Como o PLP faz um ajuste na Lei de Diretrizes Orçamentárias para contornar a vedação à criação ou ampliação de novos benefícios fiscais, o texto está sendo lido pelas empresas de tecnologia como o caminho das pedras para fazer valer o Redata, mesmo após a perda de validade da Medida Provisória 1.318/25.
Mas o texto que passou no Senado não resolve. Ele precisa ser ajustado na Câmara. Nesse sentido, ABDC Abeeólica, Abes, Brasscom e CNI enviaram um manifesto ao Congresso para pedir ajustes na redação, de forma que contemple também os incentivos aos data centers. E se passar como emenda de redação, não precisa voltar ao Senado.

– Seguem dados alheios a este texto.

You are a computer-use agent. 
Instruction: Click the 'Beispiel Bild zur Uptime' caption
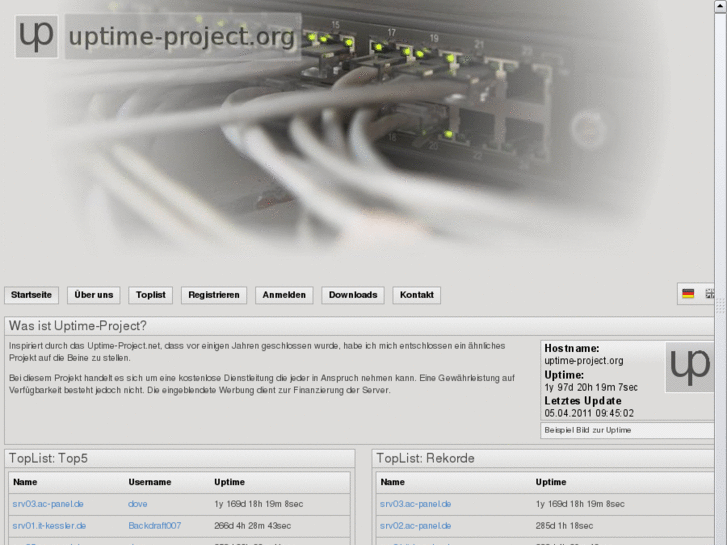(x=588, y=430)
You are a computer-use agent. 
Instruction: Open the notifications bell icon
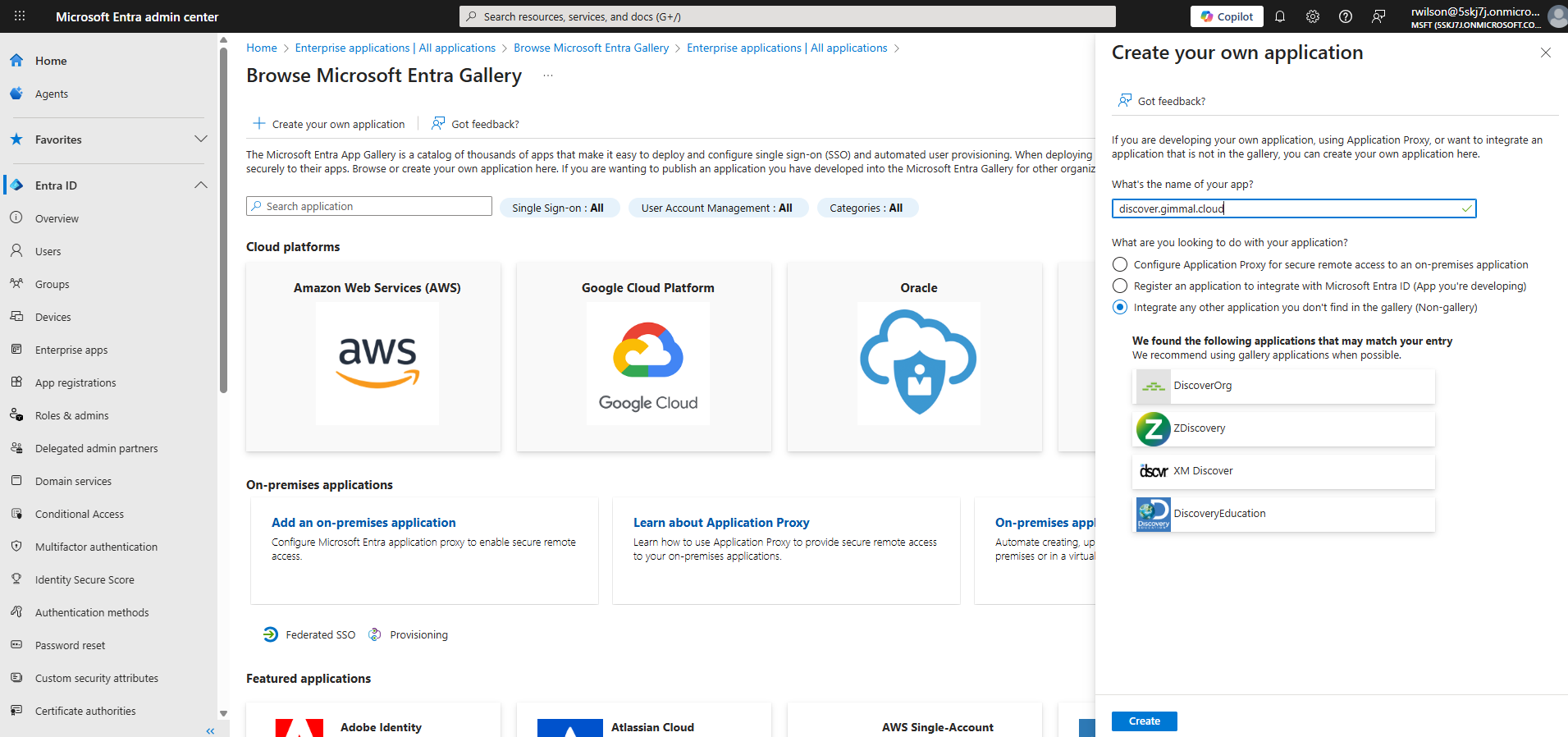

Mas é justamente aí que reside o busílis. O texto original do líder Randolfe Rodrigues já inseria o Redata. Ou melhor, já trazia o texto que as entidades de TICs propõem no manifesto aos parlamentares, e que tratam como “alternativa viável” a apresentação de emenda de redação ao art. 1º do PLP, com a substituição da conjunção “e” por “ou”, nos seguintes termos:
“As proposições legislativas que concedam benefício tributário no exercício de 2026 ou se enquadrem no regime tributário para áreas de livre comércio de que trata a Lei Complementar nº 214, de 16 de janeiro de 2025, e cuja renúncia de receita tenha sido considerada na estimativa de receita da lei orçamentária do exercício de 2026 ou tenha medida de compensação nos termos do art. 14, inciso II, da Lei Complementar nº 101, de 4 de maio de 2000, ficam ressalvadas da aplicação do disposto no art. 29, inciso I, da Lei nº 15.321, de 31 de dezembro de 2025, e no art. 14‑A da Lei Complementar nº 101, de 4 de maio de 2000.”
É verdade que a Receita Federal já estimou em R$ 5,8 bilhões o custo do Redata em 2026. Por isso, as entidades de TICs entendem que a alteração é suficiente para contemplar o Redata, uma vez que a renúncia fiscal associada ao regime já consta da LOA.
Mas também é verdade que o texto original do PLP salvaria o regime especial para os data centers, mas não vingou no Senado. Para quem entendeu o recado, é sinal de que não haverá votação do PL 278/25 e, portanto, o Redata não será criado.